Only one stretch of the data below is wanted: the lines from the one with "Click the ㅋㅋㅋㅋ" through the one with "Open the 896 Reviews link", repeated exactly.
Supplied material below:
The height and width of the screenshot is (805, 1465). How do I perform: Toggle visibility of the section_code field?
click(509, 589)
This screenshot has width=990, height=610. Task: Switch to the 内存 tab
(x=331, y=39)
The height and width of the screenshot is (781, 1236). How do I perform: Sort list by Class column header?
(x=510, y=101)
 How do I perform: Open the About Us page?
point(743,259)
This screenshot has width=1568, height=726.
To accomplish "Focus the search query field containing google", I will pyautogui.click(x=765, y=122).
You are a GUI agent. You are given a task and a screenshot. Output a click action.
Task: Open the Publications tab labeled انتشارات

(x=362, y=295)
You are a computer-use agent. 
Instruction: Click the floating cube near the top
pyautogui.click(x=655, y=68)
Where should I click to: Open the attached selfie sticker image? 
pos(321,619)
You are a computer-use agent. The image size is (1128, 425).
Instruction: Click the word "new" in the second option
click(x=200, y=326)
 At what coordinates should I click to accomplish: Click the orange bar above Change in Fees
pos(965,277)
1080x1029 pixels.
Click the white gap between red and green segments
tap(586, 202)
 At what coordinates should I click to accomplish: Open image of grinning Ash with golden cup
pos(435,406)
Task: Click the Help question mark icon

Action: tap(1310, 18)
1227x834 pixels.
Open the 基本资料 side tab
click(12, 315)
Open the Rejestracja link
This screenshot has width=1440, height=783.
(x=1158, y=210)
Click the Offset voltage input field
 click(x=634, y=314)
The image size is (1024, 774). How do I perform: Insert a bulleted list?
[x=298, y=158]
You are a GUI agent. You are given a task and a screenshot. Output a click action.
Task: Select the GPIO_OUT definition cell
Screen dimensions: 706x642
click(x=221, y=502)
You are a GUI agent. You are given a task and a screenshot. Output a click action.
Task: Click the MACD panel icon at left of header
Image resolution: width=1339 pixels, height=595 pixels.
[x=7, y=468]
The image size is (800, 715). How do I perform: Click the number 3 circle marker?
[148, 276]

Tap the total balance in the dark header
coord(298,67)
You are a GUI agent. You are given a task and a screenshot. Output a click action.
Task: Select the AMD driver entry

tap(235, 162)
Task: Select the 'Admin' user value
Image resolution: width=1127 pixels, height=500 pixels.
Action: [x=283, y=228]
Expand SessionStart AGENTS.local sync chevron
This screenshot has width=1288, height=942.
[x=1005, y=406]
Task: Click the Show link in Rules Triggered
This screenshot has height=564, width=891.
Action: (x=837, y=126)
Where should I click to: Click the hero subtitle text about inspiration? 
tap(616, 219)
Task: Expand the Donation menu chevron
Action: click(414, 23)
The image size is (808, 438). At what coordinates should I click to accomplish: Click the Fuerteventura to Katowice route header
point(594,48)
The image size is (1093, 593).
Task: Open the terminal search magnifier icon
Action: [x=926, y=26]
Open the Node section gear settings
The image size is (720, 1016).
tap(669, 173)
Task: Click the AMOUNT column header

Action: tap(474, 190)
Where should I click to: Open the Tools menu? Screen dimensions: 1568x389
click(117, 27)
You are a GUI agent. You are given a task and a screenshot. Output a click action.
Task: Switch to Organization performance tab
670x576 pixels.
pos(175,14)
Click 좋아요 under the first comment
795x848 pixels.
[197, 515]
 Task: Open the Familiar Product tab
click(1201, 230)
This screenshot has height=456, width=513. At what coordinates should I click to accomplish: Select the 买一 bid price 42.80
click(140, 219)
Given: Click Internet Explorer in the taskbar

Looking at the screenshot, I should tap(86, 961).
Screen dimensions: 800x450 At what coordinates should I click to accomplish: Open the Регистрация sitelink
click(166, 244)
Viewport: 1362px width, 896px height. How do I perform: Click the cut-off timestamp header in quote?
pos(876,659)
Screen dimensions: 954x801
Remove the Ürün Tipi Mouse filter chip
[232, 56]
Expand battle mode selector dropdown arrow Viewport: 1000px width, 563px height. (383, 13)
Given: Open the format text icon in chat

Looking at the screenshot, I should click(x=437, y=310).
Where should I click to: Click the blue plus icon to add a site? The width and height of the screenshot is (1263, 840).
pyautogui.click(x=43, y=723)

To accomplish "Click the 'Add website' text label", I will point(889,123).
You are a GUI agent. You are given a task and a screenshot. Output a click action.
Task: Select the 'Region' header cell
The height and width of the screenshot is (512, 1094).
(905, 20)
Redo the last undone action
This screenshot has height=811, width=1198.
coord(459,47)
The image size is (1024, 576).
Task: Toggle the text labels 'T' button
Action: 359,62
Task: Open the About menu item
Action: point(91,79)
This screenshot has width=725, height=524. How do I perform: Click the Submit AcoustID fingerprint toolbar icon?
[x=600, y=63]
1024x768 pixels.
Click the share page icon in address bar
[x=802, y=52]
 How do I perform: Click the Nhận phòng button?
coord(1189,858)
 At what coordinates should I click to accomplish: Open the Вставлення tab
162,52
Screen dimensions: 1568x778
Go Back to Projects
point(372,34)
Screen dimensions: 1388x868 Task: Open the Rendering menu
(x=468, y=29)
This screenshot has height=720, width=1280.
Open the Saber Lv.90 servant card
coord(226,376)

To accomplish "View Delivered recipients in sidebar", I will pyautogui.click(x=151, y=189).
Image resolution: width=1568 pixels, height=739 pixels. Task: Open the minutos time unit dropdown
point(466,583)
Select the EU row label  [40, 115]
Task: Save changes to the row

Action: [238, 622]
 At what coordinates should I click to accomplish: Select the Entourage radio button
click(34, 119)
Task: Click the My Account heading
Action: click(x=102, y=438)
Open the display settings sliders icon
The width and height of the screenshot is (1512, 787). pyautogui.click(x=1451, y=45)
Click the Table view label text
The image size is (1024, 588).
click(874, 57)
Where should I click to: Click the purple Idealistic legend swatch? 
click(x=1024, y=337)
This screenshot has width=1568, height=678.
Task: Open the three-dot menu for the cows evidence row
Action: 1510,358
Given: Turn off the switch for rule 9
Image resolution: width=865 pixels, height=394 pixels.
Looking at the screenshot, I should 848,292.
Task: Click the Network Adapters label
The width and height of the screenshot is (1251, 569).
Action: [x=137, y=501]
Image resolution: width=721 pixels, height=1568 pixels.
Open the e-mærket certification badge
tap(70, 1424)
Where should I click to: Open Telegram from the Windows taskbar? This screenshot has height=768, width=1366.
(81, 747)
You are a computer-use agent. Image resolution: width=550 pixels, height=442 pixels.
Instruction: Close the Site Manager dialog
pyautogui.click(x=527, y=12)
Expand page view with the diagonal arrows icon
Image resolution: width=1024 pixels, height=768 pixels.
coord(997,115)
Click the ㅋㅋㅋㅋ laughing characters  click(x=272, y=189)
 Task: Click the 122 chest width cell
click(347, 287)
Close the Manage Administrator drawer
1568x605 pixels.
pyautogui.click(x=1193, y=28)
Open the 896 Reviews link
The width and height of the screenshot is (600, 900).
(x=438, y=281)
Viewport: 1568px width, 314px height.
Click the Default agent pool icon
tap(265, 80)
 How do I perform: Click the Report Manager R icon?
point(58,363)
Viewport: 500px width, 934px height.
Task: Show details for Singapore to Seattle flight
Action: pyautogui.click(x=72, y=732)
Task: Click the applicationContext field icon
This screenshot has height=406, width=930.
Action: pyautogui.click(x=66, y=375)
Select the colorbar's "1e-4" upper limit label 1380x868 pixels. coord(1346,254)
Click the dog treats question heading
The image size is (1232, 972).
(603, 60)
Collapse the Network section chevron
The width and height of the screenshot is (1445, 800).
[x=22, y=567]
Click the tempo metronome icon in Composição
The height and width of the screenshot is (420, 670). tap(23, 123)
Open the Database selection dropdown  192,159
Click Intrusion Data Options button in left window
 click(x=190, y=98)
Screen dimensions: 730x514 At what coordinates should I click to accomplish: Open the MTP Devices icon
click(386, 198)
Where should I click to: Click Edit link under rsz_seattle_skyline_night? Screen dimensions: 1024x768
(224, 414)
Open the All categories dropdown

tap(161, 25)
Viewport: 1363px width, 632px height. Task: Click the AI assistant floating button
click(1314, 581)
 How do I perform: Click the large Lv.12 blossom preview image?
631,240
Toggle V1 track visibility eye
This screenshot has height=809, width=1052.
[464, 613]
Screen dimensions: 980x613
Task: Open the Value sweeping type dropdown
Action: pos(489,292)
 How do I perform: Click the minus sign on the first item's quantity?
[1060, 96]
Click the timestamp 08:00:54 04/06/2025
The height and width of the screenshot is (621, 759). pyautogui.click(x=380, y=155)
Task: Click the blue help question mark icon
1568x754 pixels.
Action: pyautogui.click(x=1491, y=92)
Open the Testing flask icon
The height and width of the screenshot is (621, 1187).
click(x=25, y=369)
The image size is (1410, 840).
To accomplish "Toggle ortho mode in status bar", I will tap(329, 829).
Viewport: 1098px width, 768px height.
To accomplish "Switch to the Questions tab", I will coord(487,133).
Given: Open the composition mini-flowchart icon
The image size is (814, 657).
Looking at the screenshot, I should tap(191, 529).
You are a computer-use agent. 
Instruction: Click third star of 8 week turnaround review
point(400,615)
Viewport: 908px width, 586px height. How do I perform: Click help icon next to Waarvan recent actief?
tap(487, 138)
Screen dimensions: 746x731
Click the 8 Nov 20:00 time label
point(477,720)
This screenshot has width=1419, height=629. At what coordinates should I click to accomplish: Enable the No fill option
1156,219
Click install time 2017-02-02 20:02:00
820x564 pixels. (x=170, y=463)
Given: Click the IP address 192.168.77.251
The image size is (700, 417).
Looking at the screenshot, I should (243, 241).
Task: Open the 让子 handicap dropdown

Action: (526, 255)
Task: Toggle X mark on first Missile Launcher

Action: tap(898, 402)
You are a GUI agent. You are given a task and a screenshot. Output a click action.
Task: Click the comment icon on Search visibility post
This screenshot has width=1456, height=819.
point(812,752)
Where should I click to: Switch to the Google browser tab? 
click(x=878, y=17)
End of Supplied material.
## Output for this task
Click the ㅋㅋㅋㅋ laughing characters  click(x=272, y=189)
 Task: Click the 122 chest width cell
click(347, 287)
Close the Manage Administrator drawer
1568x605 pixels.
pyautogui.click(x=1193, y=28)
Open the 896 Reviews link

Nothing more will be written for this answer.